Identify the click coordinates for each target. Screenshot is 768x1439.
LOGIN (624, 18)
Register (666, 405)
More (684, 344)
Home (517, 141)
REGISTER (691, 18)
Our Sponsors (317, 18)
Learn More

------------------------------

** INSTRUCTIONS FOR THE TASK **
Retype the lines above, keeping every character.

** TASK OUTPUT **
Identify the click coordinates for each target. Screenshot is 768x1439.
LOGIN (624, 18)
Register (666, 405)
More (684, 344)
Home (517, 141)
REGISTER (691, 18)
Our Sponsors (317, 18)
Learn More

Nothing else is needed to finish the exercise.